In a recent chapter, I noted how my interest in out-of-the-way and unheralded restaurants occasionally leads me pretty far away from the trendiest of local places. But it’s good to keep an eye on what’s going on in town and check out what people are buzzing about. I don’t get to the hawt new restaurants all that often, particularly the tableclothed ones, and I’m sometimes disappointed that location means as much as it does to some regional reviewers. Would LeRoy’s Fried Chicken be getting all this attention if it was on the Square in Marietta? Almost assuredly not.

Anyway, sometimes I go eat somewhere because it’s where all the cool kids are going.

They’re also complaining a lot. Since opening in June, Chef Julia LeRoy has evidently been having consistency issues. Either that, or a fickle public is complaining overmuch about prices, long waits, and a lack of parking, and this and that. So I knew going in that this might not be a successful visit, but I crossed my fingers and hoped for the best. I’m glad to say that it worked out just fine.

I had a mid-length shift at work letting me out after 12:30, and so I had a couple of backup plans in case LeRoy’s was too crowded. Fortunately, there was still one space in front to park. (Unfortunately, it’s a complete nightmare getting back out onto Howell Mill, especially when a big truck is five hundred feet ahead, blocking the lane while unloading!) It’s all outdoor seating here, with only seven tables. Yes, there is a wait after you place your order, as the chicken, locally raised from Springer Mountain Farms and cooked in lard, is fried to order. They were finishing up a few other guests’ orders as I waited for perhaps eight or maybe nine minutes for my food.

It looks like they have heard guest complaints about the fairly high prices here and have offered a few “combo meal” options. I had two pieces of dark meat, fresh-cut fries, a biscuit and a bottle of properly sugared Coke from Mexico for just under ten bucks. Prior to assembling a few specials for their guests, the cost would have been nearer to twelve. I’m not quite sure what the complainers are comparing these prices against to find room to argue. It seems to me that most really good lunches in the area are going to run around this price.

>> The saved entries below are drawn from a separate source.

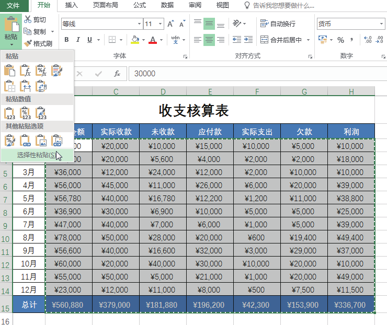Toggle Bold formatting
Viewport: 387px width, 325px height.
tap(66, 40)
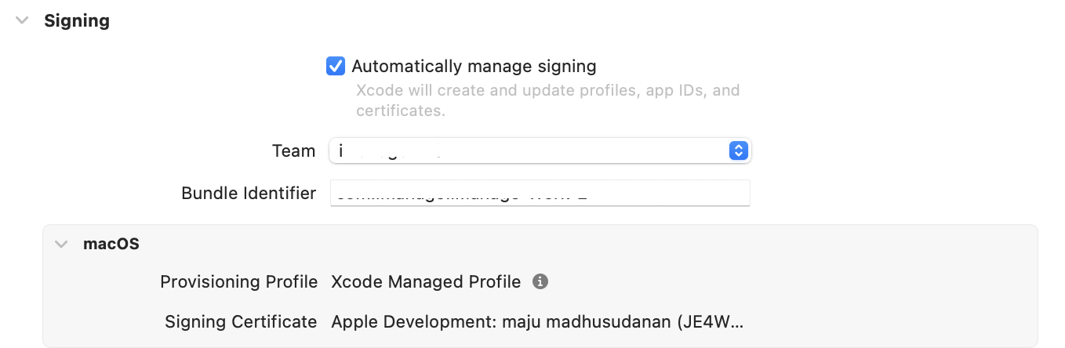The image size is (1065, 348).
Task: Click the 'Automatically manage signing' label text
Action: (x=474, y=66)
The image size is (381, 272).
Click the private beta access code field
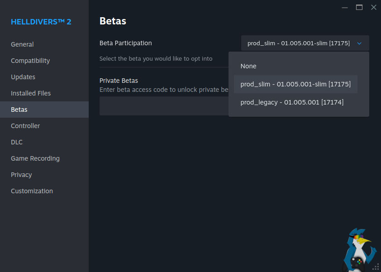pyautogui.click(x=163, y=106)
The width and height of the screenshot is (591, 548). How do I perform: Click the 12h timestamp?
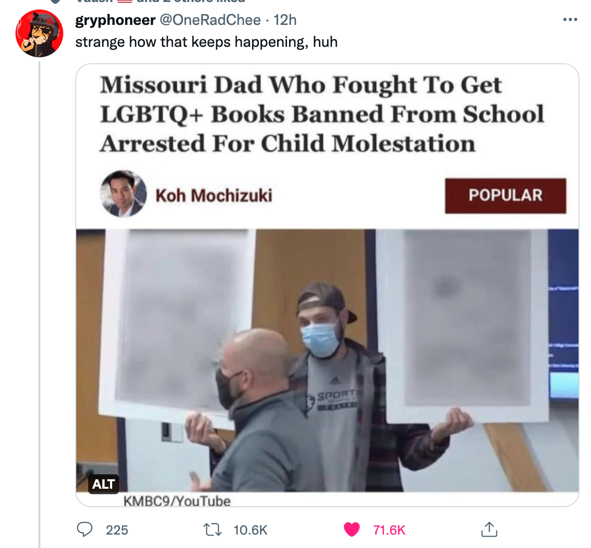(285, 20)

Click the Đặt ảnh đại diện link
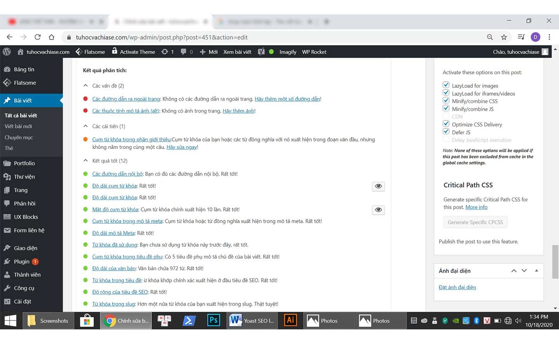457,287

I think that there’s simply a stigma against high-priced fried chicken, as public perception of fried chicken is something consumed in mass quantities from mediocre chains at a low price. “Feed your family” pricing at places like KFC have just dominated peoples’ concept of what good chicken should cost, I guess. I found this to be a very fair price for excellent food. Admittedly, I really don’t order fried chicken very often, but this was among the best that I can recall having lately. The meat was very tender, and while it was greasy, it was not disgusting. However they are prepping this chicken, they have absolutely nailed the mix of really moist and juicy meat with a crispy, crunchy crust. It was, flatly, as far removed from the food available at a Church’s as a really good burger is from a Wendy’s. The fries were also very good and nicely salty. The biscuit was buttery and crumbly. They thoughtfully included an extra little pat of butter. The bread doesn’t need it, frankly.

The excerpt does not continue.